- _WORK REQUEST_
Filter the entries for the string "button". Copy each line that has it.

[DATA PROVIDED — start]

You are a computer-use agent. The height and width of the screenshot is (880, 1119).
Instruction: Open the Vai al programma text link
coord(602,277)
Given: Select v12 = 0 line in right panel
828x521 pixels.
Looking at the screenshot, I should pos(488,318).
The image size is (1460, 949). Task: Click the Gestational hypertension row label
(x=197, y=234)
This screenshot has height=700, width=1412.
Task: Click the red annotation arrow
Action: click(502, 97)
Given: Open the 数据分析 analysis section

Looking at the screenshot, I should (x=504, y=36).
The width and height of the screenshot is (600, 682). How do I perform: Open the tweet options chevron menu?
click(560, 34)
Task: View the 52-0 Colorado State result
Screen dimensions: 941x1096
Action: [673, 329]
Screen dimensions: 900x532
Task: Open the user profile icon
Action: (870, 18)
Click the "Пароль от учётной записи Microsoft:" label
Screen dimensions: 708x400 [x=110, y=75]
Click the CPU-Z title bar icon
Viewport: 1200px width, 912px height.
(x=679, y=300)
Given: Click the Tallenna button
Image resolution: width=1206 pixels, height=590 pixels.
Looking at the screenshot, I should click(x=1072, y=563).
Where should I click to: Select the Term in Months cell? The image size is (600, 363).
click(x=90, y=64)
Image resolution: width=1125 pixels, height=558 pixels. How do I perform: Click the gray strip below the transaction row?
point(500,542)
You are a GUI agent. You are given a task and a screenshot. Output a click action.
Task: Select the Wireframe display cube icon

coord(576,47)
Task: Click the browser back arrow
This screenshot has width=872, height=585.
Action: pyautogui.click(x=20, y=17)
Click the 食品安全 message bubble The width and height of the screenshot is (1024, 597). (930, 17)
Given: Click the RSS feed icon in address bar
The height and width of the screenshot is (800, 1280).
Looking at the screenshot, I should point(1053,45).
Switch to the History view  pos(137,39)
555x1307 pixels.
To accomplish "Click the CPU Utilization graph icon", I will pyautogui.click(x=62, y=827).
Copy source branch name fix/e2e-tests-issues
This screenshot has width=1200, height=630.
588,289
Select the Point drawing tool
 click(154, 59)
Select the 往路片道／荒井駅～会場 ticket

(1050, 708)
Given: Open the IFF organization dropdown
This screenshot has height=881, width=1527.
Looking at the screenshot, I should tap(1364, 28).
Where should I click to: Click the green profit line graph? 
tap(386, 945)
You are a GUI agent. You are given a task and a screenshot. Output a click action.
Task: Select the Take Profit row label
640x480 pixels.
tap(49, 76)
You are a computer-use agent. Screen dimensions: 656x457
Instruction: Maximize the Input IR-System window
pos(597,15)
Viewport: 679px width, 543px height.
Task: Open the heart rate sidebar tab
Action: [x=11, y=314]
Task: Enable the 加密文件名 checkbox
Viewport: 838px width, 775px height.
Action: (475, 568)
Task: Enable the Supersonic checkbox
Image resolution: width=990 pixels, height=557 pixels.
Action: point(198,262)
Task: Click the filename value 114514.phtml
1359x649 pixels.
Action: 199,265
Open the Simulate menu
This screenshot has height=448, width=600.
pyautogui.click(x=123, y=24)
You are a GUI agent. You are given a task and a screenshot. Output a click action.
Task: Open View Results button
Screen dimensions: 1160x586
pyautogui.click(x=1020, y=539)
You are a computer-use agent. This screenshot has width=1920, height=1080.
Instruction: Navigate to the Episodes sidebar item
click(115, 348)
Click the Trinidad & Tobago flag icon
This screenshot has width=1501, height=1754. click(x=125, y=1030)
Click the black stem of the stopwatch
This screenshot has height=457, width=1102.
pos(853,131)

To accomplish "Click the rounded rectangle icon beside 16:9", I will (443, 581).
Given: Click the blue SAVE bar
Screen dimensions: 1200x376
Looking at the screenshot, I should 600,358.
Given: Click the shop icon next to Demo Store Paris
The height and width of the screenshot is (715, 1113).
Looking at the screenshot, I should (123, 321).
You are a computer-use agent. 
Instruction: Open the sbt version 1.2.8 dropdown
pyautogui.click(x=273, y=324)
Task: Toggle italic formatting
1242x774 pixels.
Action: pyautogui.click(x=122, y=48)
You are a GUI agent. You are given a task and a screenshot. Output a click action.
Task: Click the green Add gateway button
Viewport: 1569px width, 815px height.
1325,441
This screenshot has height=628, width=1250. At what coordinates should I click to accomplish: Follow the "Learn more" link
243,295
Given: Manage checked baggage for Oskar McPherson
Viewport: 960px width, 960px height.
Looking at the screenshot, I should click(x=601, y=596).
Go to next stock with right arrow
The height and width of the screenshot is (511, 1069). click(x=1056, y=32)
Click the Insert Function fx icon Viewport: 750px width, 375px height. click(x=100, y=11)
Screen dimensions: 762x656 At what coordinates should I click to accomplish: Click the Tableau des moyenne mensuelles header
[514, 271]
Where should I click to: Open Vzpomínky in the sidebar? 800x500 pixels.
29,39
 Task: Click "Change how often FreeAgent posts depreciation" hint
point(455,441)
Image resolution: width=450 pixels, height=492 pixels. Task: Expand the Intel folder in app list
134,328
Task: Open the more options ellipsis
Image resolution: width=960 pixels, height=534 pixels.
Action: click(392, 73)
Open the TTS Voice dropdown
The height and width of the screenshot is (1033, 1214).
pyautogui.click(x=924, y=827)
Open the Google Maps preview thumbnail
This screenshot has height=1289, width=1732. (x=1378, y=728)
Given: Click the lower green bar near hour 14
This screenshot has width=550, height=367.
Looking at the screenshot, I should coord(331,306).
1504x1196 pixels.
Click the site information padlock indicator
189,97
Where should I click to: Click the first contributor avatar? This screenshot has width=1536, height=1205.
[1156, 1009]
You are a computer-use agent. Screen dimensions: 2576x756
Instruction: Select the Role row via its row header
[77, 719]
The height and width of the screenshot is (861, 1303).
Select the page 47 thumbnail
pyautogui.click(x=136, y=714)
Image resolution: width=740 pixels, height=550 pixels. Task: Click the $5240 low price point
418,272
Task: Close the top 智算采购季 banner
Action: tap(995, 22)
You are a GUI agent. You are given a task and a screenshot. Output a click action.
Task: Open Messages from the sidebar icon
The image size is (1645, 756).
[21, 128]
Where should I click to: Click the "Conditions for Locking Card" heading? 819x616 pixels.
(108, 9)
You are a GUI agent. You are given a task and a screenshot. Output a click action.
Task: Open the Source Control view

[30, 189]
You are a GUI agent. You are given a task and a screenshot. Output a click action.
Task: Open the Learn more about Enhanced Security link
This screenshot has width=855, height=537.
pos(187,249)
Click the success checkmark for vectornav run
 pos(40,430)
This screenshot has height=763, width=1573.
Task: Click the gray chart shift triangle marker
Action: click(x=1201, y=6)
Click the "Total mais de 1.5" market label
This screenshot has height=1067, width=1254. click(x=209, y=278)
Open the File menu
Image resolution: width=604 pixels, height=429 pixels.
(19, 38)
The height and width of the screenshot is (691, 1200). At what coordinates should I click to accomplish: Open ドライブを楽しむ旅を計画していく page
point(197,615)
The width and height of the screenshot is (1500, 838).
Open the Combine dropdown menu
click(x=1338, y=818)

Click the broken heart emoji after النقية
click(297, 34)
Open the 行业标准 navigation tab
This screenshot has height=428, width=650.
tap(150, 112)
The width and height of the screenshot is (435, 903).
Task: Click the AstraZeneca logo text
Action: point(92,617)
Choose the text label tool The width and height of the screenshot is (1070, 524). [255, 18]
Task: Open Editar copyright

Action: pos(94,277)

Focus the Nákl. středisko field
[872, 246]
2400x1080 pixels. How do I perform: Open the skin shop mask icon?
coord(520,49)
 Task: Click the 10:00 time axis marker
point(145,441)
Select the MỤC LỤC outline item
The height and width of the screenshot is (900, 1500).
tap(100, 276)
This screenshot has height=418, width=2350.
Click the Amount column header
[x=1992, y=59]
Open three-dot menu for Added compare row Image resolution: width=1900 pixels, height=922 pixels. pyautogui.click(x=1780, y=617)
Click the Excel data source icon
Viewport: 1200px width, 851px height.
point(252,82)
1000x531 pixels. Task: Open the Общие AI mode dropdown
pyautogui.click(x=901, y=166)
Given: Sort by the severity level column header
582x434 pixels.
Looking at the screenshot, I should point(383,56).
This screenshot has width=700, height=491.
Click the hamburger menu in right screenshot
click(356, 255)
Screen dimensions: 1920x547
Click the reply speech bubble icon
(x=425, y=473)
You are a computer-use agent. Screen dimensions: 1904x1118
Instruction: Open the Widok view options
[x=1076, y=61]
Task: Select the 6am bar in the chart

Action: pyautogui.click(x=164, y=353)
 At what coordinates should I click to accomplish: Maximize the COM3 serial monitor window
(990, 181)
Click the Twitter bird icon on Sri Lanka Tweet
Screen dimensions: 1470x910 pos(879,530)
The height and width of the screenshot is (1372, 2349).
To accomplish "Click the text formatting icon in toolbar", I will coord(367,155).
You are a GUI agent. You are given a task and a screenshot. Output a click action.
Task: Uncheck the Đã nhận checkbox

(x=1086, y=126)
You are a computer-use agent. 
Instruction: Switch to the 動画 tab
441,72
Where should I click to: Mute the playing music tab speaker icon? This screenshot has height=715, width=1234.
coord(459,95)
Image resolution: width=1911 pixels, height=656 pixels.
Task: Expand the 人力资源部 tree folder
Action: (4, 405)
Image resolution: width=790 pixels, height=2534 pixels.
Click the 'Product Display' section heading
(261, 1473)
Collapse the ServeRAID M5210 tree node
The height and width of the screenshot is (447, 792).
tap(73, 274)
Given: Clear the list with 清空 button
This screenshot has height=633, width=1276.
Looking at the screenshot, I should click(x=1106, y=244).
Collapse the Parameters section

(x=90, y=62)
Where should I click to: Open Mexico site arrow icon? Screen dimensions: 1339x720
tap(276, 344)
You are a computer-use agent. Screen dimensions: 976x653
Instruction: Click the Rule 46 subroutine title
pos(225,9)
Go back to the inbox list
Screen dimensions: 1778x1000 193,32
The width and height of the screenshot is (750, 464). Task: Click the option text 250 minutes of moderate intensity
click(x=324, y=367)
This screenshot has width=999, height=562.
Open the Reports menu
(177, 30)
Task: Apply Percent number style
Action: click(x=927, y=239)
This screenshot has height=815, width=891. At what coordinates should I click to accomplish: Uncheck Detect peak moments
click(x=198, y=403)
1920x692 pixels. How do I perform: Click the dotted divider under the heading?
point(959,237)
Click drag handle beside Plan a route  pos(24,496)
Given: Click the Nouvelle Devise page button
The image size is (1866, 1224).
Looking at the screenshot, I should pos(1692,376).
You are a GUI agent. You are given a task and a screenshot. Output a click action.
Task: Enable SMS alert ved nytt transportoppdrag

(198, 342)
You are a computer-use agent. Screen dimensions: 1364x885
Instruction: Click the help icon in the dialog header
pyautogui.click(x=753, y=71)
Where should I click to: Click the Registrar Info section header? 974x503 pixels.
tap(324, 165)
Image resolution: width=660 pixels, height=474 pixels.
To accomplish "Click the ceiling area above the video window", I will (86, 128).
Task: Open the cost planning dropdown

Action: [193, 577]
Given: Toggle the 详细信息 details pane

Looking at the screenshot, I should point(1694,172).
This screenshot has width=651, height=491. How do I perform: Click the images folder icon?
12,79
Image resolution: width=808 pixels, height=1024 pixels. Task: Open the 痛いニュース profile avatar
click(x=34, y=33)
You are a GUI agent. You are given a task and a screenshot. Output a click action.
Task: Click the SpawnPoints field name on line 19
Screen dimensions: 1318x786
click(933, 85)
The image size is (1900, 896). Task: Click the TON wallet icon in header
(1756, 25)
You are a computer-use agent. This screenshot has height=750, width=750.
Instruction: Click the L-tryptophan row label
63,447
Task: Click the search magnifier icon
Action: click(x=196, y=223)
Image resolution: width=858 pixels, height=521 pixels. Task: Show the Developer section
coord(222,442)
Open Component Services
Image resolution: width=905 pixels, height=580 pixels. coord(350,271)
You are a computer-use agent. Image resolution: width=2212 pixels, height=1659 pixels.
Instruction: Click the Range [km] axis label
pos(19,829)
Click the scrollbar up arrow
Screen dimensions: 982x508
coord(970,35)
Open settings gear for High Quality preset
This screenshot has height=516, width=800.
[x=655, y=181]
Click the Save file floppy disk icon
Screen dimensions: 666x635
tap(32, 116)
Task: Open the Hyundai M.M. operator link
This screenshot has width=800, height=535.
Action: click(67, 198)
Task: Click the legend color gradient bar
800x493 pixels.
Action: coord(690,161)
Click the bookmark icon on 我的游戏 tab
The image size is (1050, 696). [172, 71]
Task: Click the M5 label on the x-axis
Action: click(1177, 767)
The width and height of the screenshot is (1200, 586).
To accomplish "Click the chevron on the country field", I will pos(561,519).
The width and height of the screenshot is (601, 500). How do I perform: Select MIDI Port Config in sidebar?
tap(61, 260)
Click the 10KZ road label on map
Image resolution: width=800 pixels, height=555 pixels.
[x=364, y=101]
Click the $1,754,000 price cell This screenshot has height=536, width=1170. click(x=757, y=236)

[DATA PROVIDED — finish]

- _RESPONSE TO THIS EXERCISE_
Given: Click the Tallenna button
Task: Open View Results button
Task: Click the green Add gateway button
Given: Clear the list with 清空 button
Given: Click the Nouvelle Devise page button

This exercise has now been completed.